[GIVEN ENTRIES — start]

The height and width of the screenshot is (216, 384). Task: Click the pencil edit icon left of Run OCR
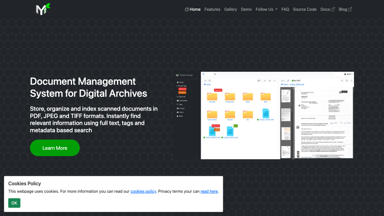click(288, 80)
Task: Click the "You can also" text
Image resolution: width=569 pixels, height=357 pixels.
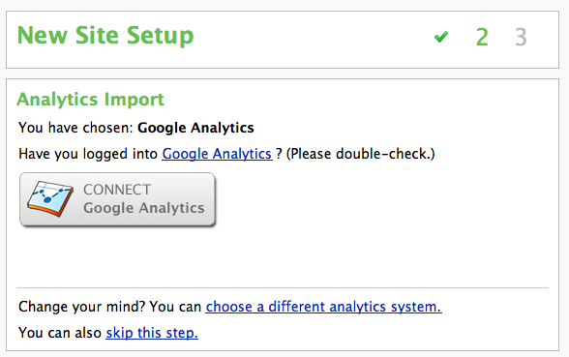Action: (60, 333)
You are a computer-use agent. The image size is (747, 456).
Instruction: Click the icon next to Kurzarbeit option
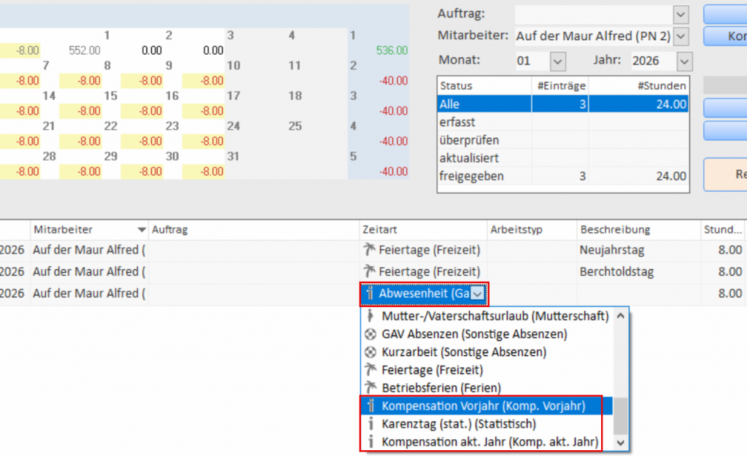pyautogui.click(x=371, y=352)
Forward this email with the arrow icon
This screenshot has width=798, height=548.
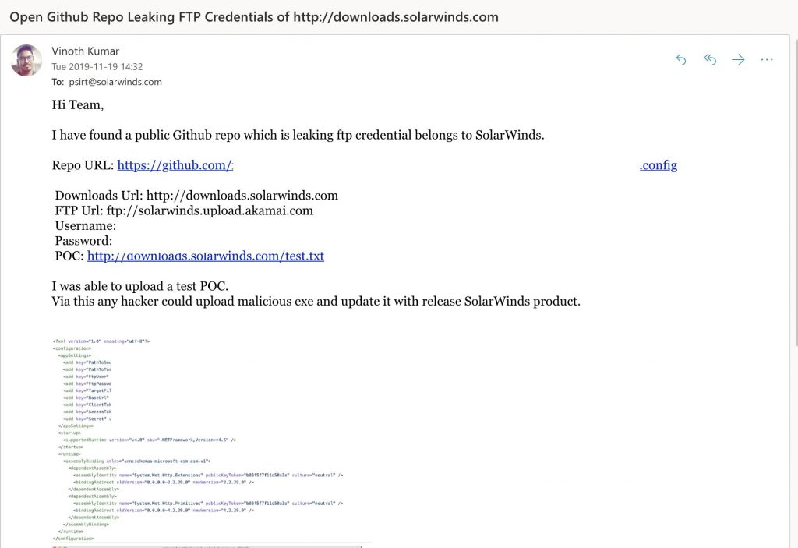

[GIVEN ENTRIES — finish]
[GIVEN ENTRIES — start]

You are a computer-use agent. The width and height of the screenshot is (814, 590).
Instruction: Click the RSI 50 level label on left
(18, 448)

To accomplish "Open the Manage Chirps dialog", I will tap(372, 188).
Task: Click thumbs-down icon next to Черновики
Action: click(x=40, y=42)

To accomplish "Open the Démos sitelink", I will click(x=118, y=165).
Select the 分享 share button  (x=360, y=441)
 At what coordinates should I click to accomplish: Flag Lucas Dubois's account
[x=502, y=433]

[GIVEN ENTRIES — finish]

* WHAT IS NEEDED *
Across the records above, return every line that contains the word "agent".

* ANSWER AREA *
You are a computer-use agent. The image size is (747, 456).
You are a computer-use agent. The width and height of the screenshot is (814, 590).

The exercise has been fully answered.